Бунн с огромным трудом оттолкнул от себя здоровяка крешанца, предупреждающе выставив вперёд руку:
— Во-первых, не позволить ей лететь — это всё равно, что заставить планету обращаться в противоположную сторону! Энн хотела этого! Во-вторых, она взяла с меня слово, что я никому не скажу! Я ей соврал, зная, что сказать всё равно придётся. Поэтому я с ней и полетел, чтобы вовремя оказать помощь, потому что ещё раньше я дал слово себе, что не дам ей умереть, а себе как вы понимаете, я врать не люблю! И, в-третьих, не смей таким тоном называть меня «имперец» будто я мразь!
— Так, возьмите себя в руки! Лакур, сядь на место! — хмуро бросил Тиар. — Мы все обеспокоены! И я уверен, что каждый в этой каюте не желает Энн ничего плохого, потому что мы одна семья! И все вместе, мы придумаем, как быть со всем этим. Я прав, Бунн? — старый пират пытливо взглянул на обретенного сына. Была в этом взгляде и печаль, и вина, и благодарность, но он бы не был пиратом, если бы в этом взгляде не скользнула подозрительность. Тиар пытался прощупать, что твориться в душе этого парня, что же скрывается за этим высокомерным взглядом, можно ли ему доверять, приняв в свою семью, в своё сердце.
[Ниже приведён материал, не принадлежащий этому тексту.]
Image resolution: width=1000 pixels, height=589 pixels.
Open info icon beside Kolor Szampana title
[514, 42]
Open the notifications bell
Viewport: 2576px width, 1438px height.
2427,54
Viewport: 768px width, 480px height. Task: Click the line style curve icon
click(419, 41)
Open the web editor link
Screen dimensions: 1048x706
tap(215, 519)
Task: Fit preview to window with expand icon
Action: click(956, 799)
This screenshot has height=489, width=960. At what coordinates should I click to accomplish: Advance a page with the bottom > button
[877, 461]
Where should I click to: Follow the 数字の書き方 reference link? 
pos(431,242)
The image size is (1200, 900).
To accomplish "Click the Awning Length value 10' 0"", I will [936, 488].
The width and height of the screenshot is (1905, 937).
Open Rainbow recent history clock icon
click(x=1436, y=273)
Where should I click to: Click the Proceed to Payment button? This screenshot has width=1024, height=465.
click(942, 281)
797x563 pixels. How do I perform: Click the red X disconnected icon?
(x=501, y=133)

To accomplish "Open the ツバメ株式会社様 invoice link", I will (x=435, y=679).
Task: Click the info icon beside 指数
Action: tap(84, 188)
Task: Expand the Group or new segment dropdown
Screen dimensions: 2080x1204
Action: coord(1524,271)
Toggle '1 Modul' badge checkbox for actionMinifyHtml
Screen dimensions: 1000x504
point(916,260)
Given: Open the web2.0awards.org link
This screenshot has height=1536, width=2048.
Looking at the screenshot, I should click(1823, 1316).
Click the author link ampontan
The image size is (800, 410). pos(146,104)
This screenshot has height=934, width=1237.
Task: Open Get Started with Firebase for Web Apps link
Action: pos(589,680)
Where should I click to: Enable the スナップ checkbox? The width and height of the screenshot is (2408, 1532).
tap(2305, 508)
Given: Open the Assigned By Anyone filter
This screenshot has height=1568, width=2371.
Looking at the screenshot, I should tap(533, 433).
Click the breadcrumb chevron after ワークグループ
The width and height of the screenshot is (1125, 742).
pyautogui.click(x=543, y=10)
И интуитивно отец ощутил, что если этот солдат так борется за жизнь его дочери, значит, ему можно доверить и свои жизни, тем более что скорее всего, в его жилах текла его собственная кровь.
Бунн открыто посмотрел ему в глаза и, взвешивая каждое слово, ответил:
— Я не знаю, что вы там ещё задумали, но в одном наши интересы точно совпадают. А что касается одной семьи — это покажет время, как говорит Энн, нужно срастись духом!